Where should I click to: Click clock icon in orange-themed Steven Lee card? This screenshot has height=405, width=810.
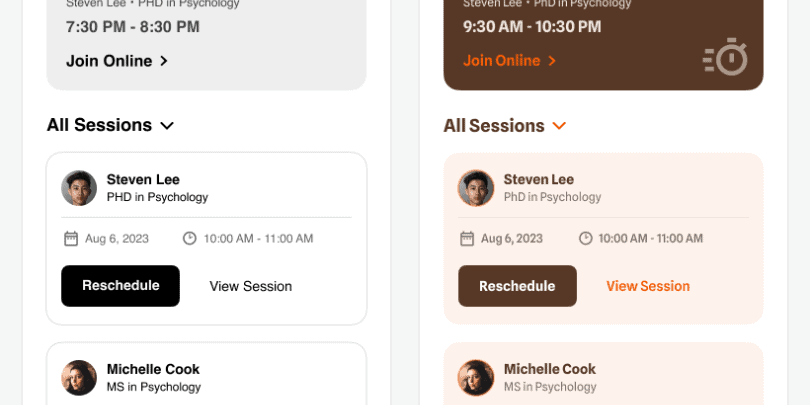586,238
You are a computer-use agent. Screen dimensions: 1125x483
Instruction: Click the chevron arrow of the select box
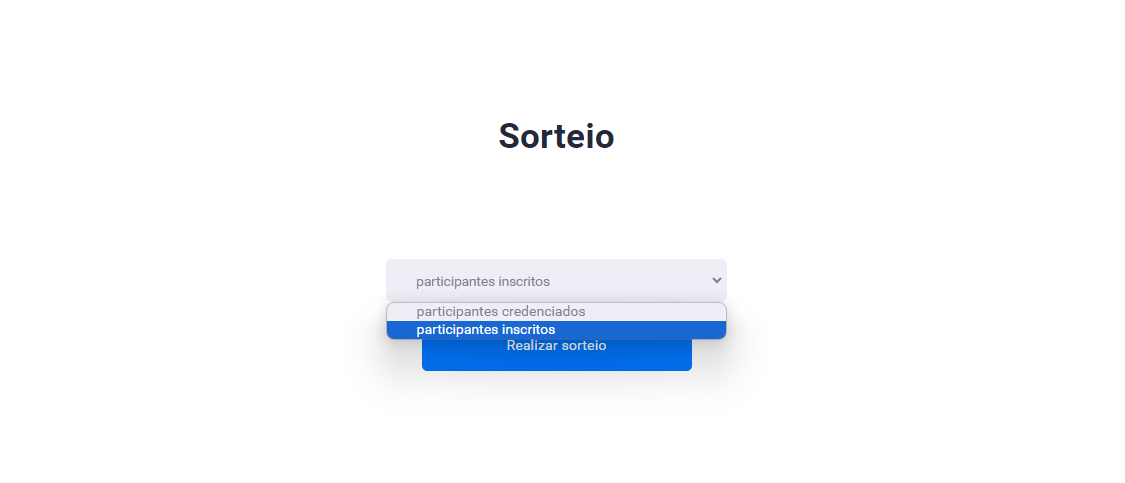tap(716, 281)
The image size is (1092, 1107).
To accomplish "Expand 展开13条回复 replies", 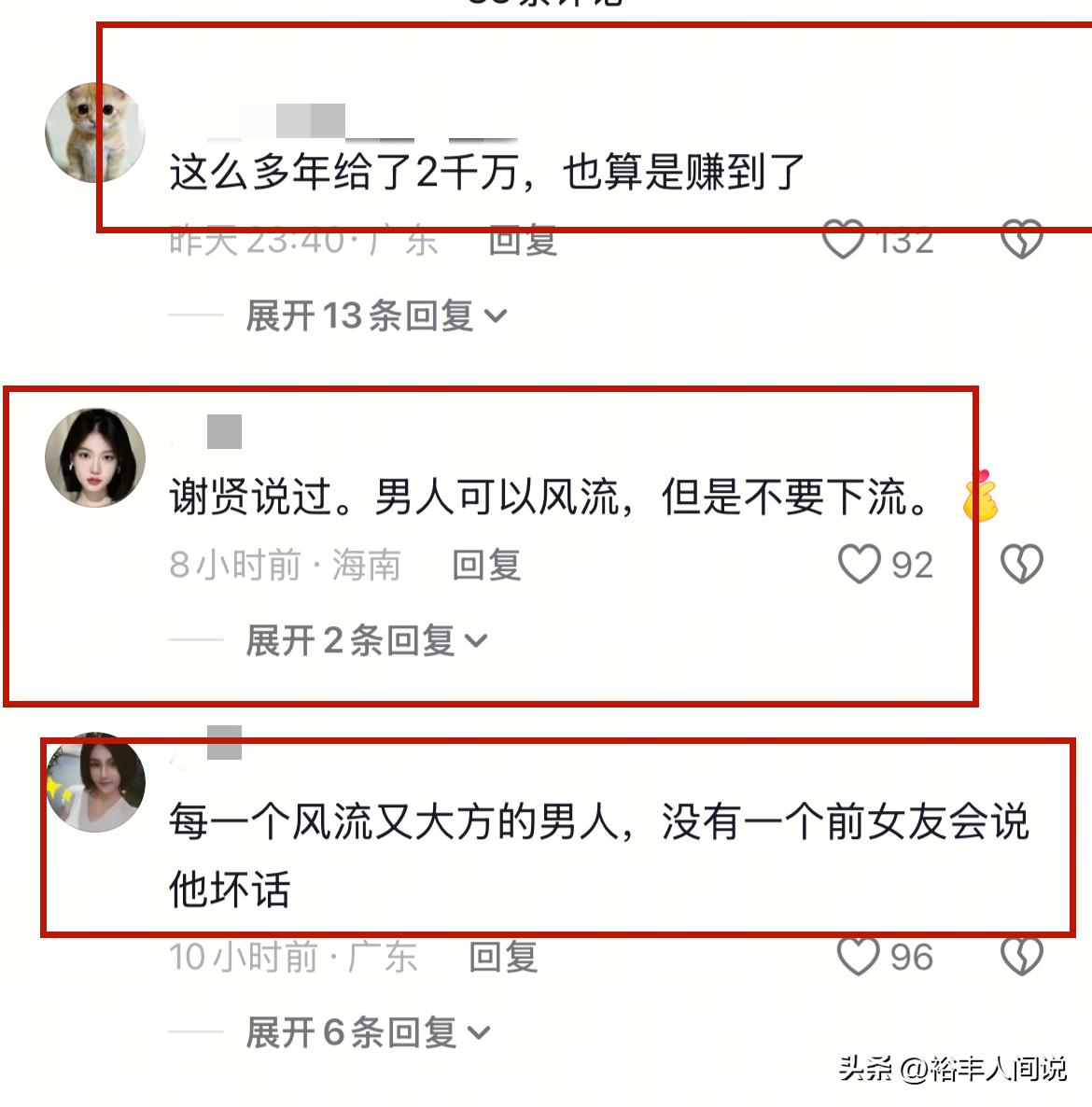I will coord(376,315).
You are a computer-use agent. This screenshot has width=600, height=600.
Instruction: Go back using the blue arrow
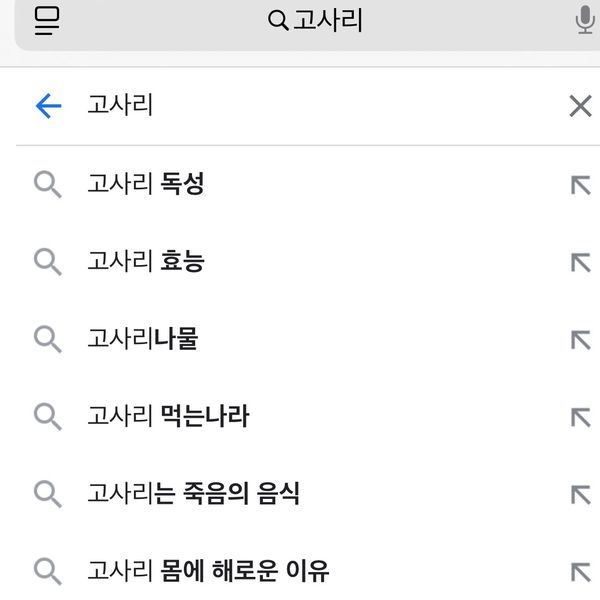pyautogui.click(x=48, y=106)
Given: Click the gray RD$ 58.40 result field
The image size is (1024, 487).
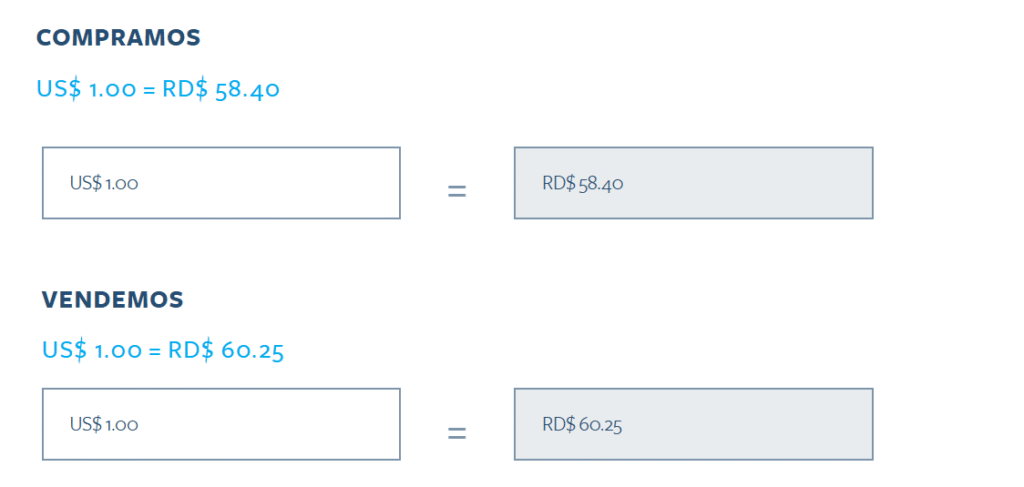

Set problem:
Copy the entries from the line containing "Given: Click the gray RD$ 58.40 result field" through the end of the entries, both ends included. Leave the pictures out of your copy.

Finished answer:
Given: Click the gray RD$ 58.40 result field
The image size is (1024, 487).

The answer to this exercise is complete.